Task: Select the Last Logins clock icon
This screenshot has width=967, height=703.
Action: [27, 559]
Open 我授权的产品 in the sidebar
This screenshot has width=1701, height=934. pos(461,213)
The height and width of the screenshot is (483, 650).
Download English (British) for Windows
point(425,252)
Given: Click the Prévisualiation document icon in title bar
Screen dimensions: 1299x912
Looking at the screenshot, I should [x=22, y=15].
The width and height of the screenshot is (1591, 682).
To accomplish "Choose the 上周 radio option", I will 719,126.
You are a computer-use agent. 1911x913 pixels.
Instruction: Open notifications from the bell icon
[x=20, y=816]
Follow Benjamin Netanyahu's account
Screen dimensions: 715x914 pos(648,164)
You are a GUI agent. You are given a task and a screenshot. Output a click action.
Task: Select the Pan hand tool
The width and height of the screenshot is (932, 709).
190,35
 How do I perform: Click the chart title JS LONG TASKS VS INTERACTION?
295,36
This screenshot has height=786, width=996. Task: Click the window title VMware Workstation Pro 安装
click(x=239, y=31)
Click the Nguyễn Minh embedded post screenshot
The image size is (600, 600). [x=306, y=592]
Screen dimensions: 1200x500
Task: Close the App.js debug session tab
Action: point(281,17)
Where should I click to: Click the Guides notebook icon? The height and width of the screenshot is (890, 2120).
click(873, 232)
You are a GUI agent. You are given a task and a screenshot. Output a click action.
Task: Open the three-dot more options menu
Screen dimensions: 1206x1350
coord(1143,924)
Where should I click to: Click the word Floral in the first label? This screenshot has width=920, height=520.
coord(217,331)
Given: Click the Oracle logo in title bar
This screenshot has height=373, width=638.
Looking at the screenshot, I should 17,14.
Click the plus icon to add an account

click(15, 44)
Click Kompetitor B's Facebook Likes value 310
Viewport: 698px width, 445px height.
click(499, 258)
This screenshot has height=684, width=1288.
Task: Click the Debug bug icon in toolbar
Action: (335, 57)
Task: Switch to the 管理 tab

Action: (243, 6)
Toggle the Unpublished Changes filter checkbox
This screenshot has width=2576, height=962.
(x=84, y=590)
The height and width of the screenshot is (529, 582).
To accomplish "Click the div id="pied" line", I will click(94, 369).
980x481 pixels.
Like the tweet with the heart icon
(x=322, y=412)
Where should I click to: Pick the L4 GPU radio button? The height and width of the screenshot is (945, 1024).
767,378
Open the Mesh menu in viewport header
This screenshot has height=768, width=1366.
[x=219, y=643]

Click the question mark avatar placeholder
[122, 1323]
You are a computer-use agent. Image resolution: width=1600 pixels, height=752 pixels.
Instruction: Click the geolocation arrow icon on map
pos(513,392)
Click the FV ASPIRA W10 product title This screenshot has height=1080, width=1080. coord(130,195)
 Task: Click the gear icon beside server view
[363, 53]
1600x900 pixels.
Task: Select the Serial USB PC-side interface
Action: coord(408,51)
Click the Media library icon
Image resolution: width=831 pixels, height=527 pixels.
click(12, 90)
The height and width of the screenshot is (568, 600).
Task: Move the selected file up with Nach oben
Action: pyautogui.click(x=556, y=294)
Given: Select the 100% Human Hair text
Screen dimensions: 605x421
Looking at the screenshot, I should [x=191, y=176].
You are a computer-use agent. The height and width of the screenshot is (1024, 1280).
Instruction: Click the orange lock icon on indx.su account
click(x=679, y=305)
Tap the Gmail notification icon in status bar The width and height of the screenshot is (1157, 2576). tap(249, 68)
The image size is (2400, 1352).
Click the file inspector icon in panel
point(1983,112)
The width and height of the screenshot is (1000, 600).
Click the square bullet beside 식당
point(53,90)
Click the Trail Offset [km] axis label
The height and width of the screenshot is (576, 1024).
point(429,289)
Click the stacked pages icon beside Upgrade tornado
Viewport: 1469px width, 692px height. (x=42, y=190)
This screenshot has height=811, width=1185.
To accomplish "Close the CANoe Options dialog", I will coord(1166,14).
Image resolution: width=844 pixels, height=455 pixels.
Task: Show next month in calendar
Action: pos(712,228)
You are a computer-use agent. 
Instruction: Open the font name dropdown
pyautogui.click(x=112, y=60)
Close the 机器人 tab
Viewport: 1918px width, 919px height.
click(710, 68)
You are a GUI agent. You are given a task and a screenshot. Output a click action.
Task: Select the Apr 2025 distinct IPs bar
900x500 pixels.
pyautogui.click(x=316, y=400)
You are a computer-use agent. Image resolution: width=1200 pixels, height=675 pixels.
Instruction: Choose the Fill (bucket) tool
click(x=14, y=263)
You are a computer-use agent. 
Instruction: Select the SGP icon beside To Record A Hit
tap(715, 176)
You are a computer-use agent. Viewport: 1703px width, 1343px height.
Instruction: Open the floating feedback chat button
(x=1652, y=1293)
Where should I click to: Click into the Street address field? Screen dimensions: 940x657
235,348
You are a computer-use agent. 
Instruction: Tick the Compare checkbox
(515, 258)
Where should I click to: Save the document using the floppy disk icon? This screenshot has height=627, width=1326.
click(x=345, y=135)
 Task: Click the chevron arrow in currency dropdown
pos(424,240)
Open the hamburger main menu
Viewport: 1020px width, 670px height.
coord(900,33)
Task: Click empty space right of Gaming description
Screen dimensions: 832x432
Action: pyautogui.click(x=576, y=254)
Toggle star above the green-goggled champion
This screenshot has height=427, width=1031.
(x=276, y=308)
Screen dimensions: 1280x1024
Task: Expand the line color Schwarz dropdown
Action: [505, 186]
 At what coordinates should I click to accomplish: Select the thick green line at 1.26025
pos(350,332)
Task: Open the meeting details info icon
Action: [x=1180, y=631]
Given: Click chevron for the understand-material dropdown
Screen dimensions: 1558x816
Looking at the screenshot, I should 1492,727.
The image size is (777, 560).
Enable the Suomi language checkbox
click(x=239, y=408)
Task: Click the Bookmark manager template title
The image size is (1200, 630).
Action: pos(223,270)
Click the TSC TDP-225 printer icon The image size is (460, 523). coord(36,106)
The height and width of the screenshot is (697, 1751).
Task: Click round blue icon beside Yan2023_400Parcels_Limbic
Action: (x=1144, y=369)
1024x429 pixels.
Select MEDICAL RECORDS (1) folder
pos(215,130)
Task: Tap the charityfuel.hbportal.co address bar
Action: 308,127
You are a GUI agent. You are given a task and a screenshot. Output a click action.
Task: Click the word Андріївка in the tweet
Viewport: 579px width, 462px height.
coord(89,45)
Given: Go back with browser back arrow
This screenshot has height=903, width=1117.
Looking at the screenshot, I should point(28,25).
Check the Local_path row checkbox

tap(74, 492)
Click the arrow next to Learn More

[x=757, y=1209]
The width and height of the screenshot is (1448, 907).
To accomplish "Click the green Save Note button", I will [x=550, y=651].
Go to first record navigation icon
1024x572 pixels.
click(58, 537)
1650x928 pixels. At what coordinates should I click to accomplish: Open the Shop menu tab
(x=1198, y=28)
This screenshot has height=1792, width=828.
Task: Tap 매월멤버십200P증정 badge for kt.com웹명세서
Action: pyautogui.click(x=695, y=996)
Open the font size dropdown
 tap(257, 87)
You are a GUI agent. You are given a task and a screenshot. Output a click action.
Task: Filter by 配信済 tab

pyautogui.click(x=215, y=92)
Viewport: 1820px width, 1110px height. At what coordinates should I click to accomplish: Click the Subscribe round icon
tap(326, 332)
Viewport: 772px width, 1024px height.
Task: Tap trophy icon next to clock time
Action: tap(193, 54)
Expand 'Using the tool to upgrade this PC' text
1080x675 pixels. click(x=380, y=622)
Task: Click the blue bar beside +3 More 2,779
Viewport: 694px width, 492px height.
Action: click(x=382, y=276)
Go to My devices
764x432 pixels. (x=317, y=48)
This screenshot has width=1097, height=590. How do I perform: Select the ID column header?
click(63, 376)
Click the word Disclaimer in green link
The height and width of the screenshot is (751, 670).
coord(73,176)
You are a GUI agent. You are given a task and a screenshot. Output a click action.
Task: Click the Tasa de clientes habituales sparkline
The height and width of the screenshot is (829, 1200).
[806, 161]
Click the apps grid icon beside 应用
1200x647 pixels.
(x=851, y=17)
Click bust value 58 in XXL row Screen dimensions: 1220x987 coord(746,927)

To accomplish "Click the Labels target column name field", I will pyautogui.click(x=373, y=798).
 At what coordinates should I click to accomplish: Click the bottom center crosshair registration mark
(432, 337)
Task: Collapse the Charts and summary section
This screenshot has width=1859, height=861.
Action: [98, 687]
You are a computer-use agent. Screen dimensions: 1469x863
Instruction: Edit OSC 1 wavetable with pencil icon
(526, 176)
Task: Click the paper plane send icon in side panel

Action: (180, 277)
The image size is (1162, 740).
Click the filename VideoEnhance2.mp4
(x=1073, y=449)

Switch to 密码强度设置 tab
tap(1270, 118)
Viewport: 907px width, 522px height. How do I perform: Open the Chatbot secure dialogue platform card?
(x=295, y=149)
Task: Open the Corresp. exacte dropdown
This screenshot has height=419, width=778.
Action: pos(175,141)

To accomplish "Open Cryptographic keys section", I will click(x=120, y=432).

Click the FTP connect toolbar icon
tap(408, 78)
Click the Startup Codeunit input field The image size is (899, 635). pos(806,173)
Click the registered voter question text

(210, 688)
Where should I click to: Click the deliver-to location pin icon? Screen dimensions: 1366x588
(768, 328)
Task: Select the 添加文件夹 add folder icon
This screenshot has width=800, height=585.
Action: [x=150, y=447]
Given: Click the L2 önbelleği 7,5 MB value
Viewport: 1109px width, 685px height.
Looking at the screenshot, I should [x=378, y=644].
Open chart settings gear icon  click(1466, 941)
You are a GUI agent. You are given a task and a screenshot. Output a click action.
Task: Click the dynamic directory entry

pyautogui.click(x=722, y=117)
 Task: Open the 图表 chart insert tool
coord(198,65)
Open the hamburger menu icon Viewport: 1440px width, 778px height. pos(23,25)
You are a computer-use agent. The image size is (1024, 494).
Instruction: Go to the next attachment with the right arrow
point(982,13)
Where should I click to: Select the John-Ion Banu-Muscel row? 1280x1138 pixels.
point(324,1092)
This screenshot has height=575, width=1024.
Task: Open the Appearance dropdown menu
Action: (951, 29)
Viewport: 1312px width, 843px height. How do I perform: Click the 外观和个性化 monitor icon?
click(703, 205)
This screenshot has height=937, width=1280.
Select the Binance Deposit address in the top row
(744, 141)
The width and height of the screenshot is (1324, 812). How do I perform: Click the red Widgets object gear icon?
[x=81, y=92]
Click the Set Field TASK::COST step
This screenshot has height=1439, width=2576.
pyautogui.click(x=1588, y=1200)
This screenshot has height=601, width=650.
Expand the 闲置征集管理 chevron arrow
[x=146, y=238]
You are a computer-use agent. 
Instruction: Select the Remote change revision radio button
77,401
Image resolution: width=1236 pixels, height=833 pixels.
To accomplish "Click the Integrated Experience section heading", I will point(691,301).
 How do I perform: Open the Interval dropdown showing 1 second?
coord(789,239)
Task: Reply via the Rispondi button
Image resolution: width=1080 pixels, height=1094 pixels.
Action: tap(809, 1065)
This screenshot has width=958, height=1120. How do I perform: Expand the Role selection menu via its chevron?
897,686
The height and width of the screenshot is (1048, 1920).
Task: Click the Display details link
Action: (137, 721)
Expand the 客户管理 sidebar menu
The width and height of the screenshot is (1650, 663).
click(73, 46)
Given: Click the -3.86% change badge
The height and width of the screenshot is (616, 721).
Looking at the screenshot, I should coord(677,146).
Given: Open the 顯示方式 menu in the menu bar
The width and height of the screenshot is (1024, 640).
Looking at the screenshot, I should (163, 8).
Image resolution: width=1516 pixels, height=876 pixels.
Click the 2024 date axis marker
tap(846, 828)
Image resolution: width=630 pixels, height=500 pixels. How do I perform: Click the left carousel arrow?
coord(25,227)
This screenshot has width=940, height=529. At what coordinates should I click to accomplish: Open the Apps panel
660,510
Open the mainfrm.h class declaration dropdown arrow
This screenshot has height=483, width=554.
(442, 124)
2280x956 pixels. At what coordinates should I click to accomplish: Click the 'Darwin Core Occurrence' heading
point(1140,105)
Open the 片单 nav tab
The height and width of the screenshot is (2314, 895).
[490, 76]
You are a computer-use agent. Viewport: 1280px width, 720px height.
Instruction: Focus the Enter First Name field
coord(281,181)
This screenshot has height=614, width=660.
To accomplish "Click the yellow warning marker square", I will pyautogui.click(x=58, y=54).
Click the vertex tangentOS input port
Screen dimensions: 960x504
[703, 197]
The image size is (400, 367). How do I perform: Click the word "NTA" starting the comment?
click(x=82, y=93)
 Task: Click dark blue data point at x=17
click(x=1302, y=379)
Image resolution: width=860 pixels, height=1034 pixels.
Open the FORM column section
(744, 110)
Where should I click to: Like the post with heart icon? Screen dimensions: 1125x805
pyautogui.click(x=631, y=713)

####

Find all the lines containing "computer" in the material, then copy them.

*WRITTEN ANSWER:*
You are a computer-use agent. 1911x913 pixels.
You are a computer-use agent. Image resolution: width=1600 pixels, height=752 pixels.
You are a computer-use agent. The height and width of the screenshot is (1024, 1280).
You are a computer-use agent. 
You are a computer-use agent. Image resolution: width=1200 pixels, height=675 pixels.
You are a computer-use agent. 
You are a computer-use agent. Viewport: 1703px width, 1343px height.
You are a computer-use agent. 
You are a computer-use agent. Screen dimensions: 1469x863
You are a computer-use agent. The image size is (1024, 494).
You are a computer-use agent. 
You are a computer-use agent. Viewport: 1280px width, 720px height.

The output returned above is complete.